WRITTEN EXERCISE:
Duplicate the lines below exactly as they appear, omitting the pictures from your answer.

** BEGIN DATA FOR THIS TASK **

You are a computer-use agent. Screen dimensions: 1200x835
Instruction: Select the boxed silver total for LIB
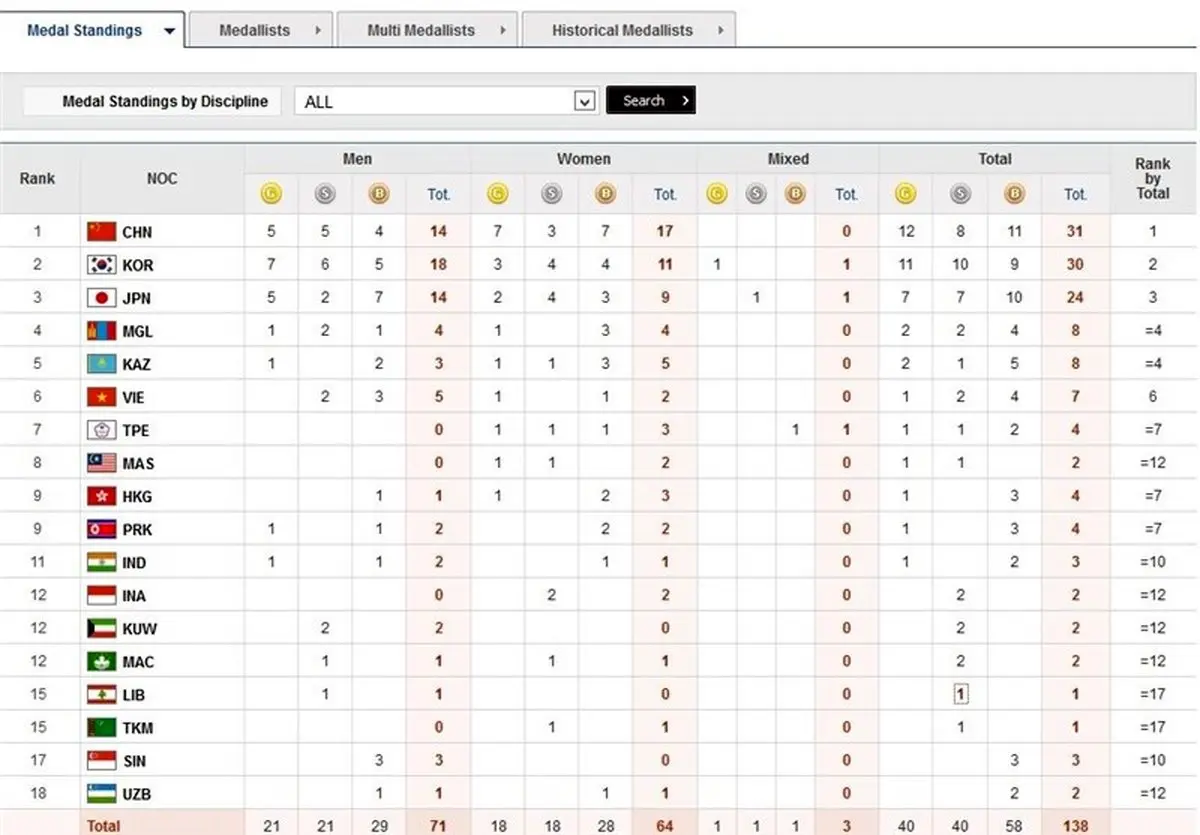960,694
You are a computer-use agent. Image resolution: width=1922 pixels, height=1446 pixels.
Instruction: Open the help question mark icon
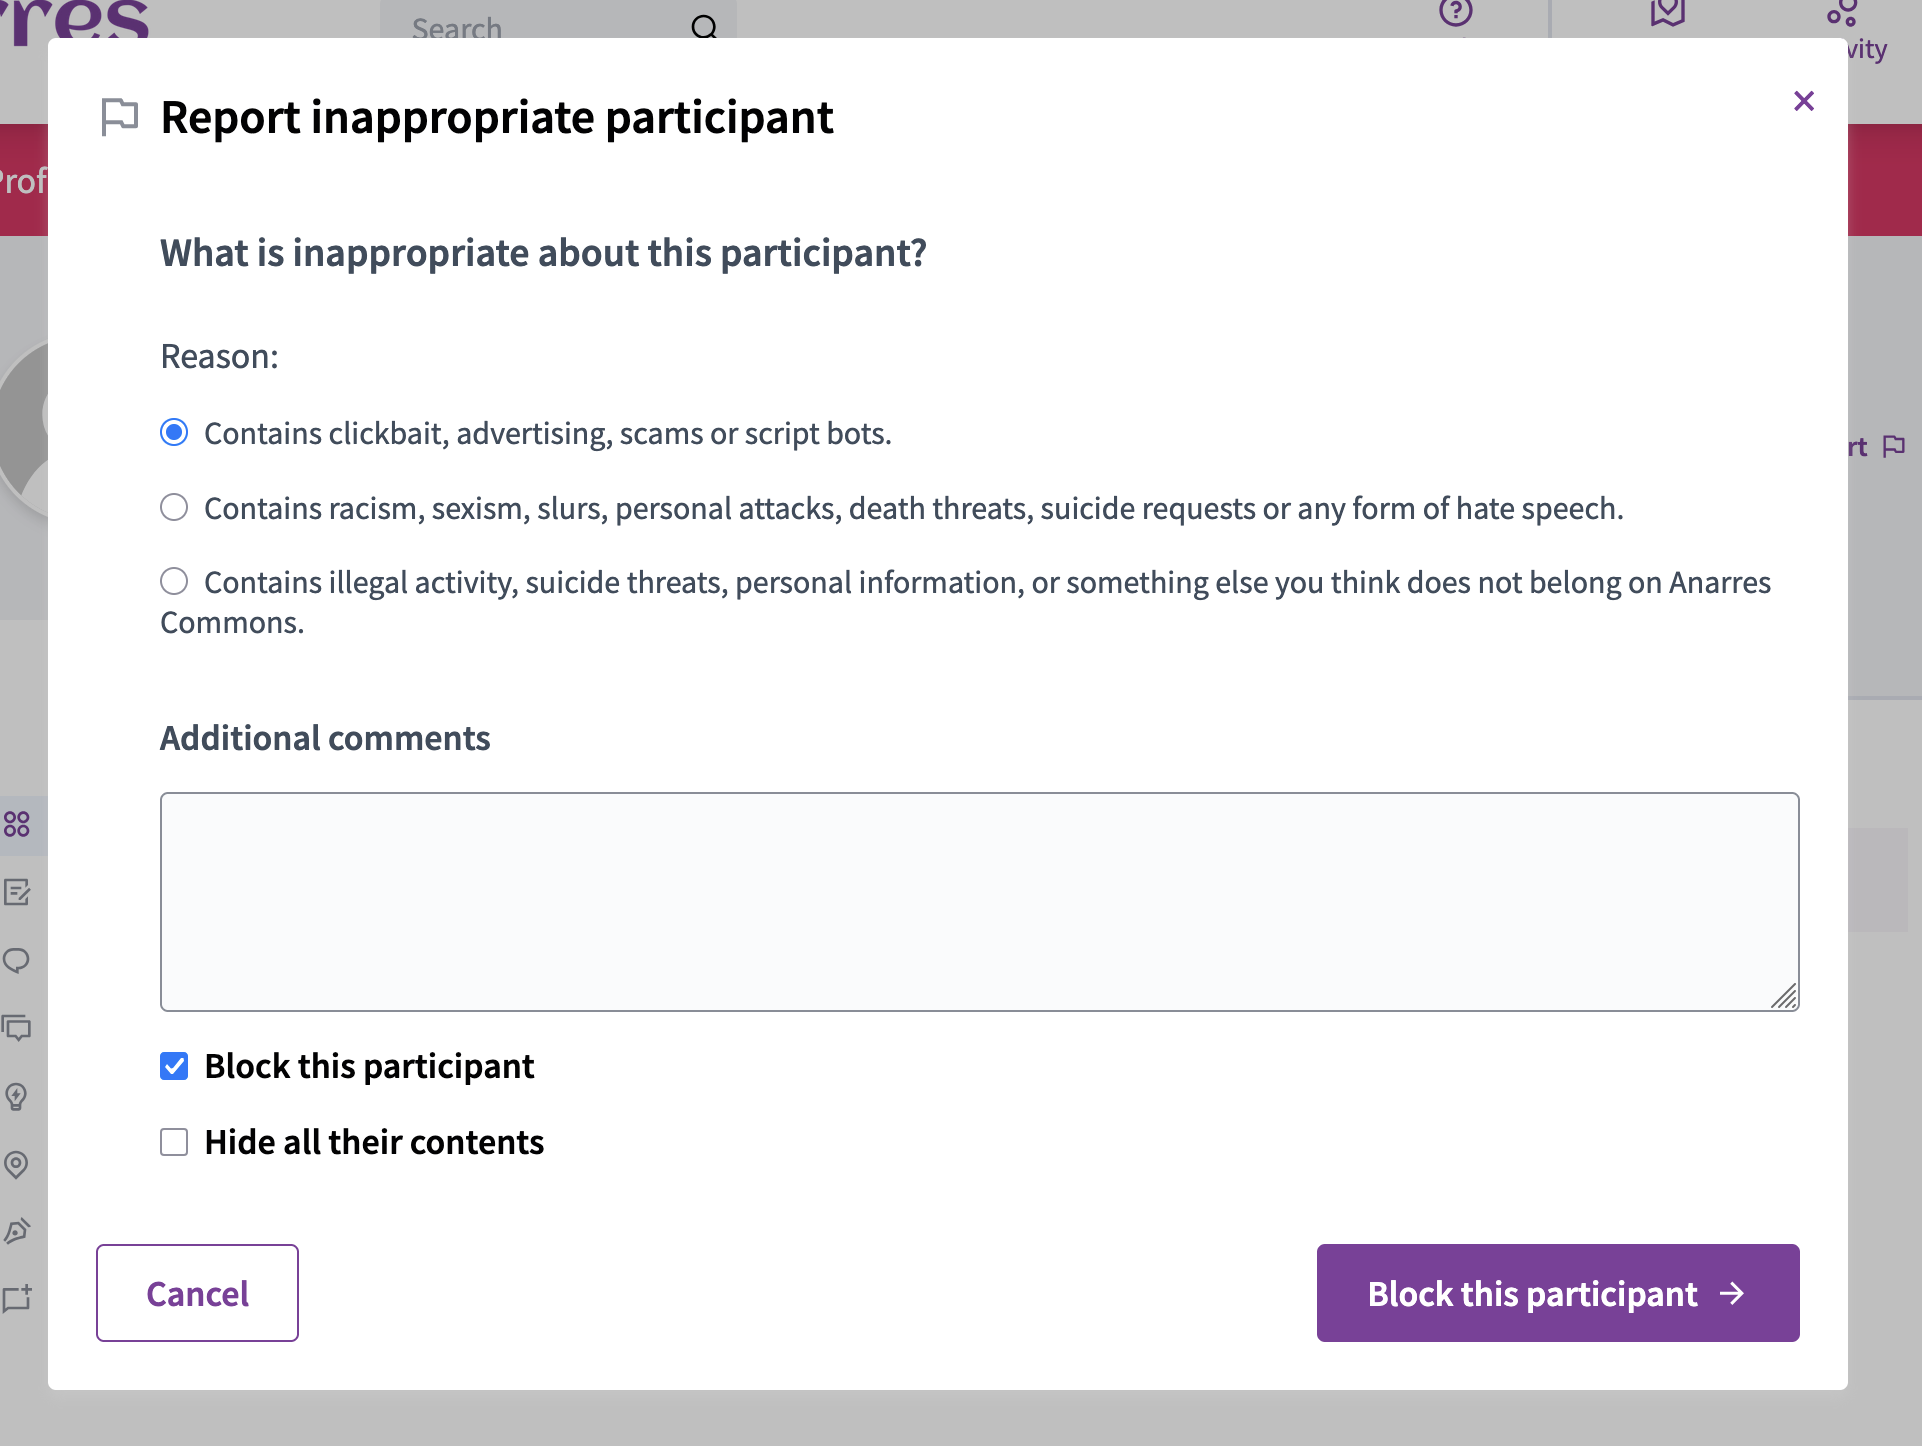(1457, 14)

** END DATA FOR THIS TASK **

OUTPUT BELOW:
You are a computer-use agent. Screen dimensions: 1200x835
Instruction: Select the boxed silver total for LIB
960,694
You are a computer-use agent. Image resolution: width=1922 pixels, height=1446 pixels.
Instruction: Open the help question mark icon
(1457, 14)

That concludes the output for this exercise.